Two privilege levels
The x86-64 CPU has (among others) two privilege levels: ring 0 (kernel) and ring 3 (user). The kernel runs in ring 0 with full access to hardware — it can program the network card, read any physical memory, change page tables. Your program runs in ring 3 with restricted access — it can only touch its own virtual address space and cannot directly execute privileged instructions.
This separation is what makes the OS possible: the kernel enforces policy (which process can access which file, how much memory each gets), and user processes cannot bypass it. A bug in your program corrupts your memory, not the kernel's.
What a syscall is
A syscall is a deliberate, controlled transfer from ring 3 to ring 0.
The CPU provides a dedicated instruction for this (syscall on x86-64).
When your program executes it, the CPU saves your register state, switches
privilege level, jumps to a kernel entry point, the kernel performs the operation,
restores your registers, and returns to ring 3. The whole round trip costs roughly
100–300 nanoseconds — cheap, but measurable.
Every syscall has a number. On Linux x86-64: read is 0,
write is 1, open is 2, exit is 60.
Arguments go in registers. The return value (or error code) comes back in
rax.
printf is not a syscall — write is.
printf is a C library function that formats its arguments into a buffer,
then calls the write syscall to actually send bytes to the file descriptor.
The C standard library wraps raw syscalls in friendly, portable functions.
But under every I/O call is a syscall.
The core I/O syscalls
open returns -1 if the file
doesn't exist or permissions are wrong. read returns -1
on error and 0 at end of file. write can write fewer
bytes than requested. Ignoring return values leads to silent data corruption
and processes running with wrong state.
Errno: how syscall errors work
When a syscall fails, it returns -1 and sets the global variable
errno to an error code. perror() prints a human-readable
error message for the current errno value.
strace: seeing every syscall your program makes
strace traces all syscalls made by a process, printing each one
with its arguments and return value.

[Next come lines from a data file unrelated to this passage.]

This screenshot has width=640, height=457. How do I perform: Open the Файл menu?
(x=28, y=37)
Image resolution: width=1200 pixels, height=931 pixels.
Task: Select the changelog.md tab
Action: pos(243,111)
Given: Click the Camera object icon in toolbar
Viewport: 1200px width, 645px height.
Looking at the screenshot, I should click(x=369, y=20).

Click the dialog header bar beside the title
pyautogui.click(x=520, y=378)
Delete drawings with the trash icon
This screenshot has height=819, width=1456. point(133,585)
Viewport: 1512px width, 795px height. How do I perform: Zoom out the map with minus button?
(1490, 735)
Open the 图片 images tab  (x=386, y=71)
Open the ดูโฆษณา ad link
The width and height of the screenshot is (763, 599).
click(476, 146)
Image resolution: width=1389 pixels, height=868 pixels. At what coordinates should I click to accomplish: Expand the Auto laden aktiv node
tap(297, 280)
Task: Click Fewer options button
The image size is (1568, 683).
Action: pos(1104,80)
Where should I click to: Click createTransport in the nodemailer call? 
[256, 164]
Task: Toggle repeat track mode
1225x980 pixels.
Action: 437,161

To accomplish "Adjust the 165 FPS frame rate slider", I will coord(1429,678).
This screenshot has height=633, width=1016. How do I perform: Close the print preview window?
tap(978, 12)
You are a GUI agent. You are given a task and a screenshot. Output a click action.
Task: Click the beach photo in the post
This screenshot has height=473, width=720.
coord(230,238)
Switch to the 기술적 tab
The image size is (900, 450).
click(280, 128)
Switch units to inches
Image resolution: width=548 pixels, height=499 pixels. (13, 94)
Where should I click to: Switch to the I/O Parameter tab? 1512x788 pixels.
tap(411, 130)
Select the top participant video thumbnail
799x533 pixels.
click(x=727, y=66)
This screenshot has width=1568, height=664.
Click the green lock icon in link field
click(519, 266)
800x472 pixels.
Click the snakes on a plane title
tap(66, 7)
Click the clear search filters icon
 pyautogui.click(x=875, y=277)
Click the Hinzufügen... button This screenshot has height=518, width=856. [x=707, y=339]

It's one of the most useful debugging tools
for systems work — when a program silently fails, strace tells
you exactly which syscall failed and why.
Even a trivial "Hello, world!" program makes dozens of syscalls before
reaching main — the dynamic linker loading libc,
the runtime setting up memory maps, reading configuration files.
Only a handful are your code.
The cost of syscalls
Each syscall takes ~100–300 ns on modern hardware: saving registers, switching privilege level, invalidating TLB entries, executing kernel code, reversing all of that. For most programs this doesn't matter. For high-throughput servers handling millions of requests per second, it does.
This is why printf buffers output instead of calling write
for each character. It's why databases use mmap or large
read buffers instead of reading one record at a time.
Minimizing syscalls is a real optimization technique.
A syscall is a controlled trap into the kernel — every file I/O, memory mapping, and process operation goes through one, and each one costs a privilege-level switch.